Dem Thaynger Löwen auf der Spur

Selbst wenn man kein weidendes Rentier gefunden hätte, würde das Kesslerloch zu den schützenswerten archäologischen Fundstätten der Welt gehören.

Andreas Schiendorfer

Der Löwe hat in Thayngen Tradition. Der Ortsteil Hofen führt den König der Tiere wegen seines früheren Besitzers Tobias Holländer (1636–1711) sogar in seinem Wappen. Ebenfalls ein Löwe, allerdings ein roter, ziert das Familienwappen des ausgestorbenen niederadligen Geschlechts derer von Fulach. Folgerichtig richteten die Fulacher zwischen 1359 und 1580 ihren Thaynger Vogteisitz im Haus zum Löwen ein. Danach residierten hier bis 1798 die Obervögte der Stadt Schaffhausen, seither ist der «Löwen» der Gastfreundschaft gewidmet. Diese adligen Löwen stehen für die Kraft, den Mut und die Respekt erheischende Macht ihrer Besitzer, ein Beweis für Löwen in unserer Region sind sie nicht. Was aber sollen wir vom «huss … an der löwerenn» halten, das laut Max Kochs Dissertation über die Thaynger Flurnamen im Urbar der Kirche Thayngen von 1585 aufgeführt ist? Dahinter steckt ebenfalls kein Löwe, sondern das mittelhochdeutsche Wort «lêwer» für «Anhöhe».

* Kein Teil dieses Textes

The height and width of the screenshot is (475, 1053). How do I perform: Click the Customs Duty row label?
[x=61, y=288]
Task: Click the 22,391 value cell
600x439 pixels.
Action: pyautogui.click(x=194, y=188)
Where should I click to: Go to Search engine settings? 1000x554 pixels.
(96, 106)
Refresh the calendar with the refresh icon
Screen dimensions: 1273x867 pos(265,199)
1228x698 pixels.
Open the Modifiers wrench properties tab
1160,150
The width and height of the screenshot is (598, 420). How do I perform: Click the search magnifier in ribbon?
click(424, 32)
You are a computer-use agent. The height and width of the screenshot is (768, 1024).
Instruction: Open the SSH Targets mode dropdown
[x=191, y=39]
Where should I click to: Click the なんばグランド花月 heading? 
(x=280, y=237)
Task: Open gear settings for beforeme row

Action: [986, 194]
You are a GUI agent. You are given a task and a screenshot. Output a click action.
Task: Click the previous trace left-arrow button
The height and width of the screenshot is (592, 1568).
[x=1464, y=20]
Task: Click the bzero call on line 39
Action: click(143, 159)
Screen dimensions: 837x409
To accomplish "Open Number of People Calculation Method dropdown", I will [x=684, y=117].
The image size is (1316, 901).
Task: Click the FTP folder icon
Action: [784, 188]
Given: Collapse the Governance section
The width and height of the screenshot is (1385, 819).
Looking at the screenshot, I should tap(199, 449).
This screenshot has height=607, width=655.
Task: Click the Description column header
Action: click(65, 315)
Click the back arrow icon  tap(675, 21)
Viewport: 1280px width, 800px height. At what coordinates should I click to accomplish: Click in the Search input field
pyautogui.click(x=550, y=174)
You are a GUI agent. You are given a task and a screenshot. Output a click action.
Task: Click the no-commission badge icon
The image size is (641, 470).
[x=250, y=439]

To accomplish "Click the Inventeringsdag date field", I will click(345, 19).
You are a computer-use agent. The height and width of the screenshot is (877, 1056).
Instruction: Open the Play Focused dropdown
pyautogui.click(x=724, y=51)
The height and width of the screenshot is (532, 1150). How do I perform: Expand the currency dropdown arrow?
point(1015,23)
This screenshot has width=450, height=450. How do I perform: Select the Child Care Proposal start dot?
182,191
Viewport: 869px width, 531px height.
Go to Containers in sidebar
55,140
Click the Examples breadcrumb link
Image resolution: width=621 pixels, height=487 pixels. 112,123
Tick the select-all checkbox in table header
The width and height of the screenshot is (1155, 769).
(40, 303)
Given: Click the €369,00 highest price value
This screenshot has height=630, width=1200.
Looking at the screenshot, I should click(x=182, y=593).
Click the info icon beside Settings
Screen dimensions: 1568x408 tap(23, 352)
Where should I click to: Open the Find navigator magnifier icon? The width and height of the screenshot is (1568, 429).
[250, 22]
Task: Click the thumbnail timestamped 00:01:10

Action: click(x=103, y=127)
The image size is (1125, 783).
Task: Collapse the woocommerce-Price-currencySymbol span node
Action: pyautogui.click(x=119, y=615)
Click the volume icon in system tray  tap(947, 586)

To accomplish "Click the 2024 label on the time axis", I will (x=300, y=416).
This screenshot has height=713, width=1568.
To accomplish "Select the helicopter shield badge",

Der «Karl May der Schweiz»

Ältere Thaynger erinnern sich vielleicht daran, wie sie in ihrer Jugend die oft nachgedruckten Romane von Franz Heinrich Achermann (1881–1946) gelesen, ja geradezu verschlungen haben. Weil er es hervorragend verstand, Spannung zu erzeugen und Authentizität zu vermitteln, wurde Achermann bisweilen sogar als «Karl May der Schweiz» bezeichnet. Seine grössten Erfolge erzielte der vielschreibende Geistliche mit seinen prähistorischen Romanen, darunter: «Auf der Fährte des Höhlenlöwen».

Höhlenlöwe jagte Rentiere

Zwischen 1908 und 1913 arbeitete Achermann als Vikar in Schaffhausen, zu dessen Aufgaben auch die Betreuung der Katholiken in Thayngen gehörte. Das Kesslerloch und die dortigen Funde, inklusive jene des Höhlenlöwen, waren ihm eine wichtige Inspirationsquelle. Die Tierknochenuntersuchungen der Universität Tübingen haben sechs Kesslerloch-Höhlenlöwen (Panthera leo spelaea) nachgewiesen. Der Höhlenlöwe konzentrierte sich auf der Jagd genau wie die Menschen auf Rentiere, er lebte aber, entgegen seines Namens, nicht in Höhlen. Dank genetischen Untersuchungen steht eindeutig fest, dass der Höhlenlöwe zur Gattung der Löwen (und nicht der Tiger) gehörte. Die Abspaltung vom heutigen, etwas kleineren Löwen erfolgte vor ungefähr 600 000 Jahren. In Folge der Klimaerwärmung ist der Höhlenlöwe am Ende der Altsteinzeit um etwa 12 000 vor Christus ausgestorben.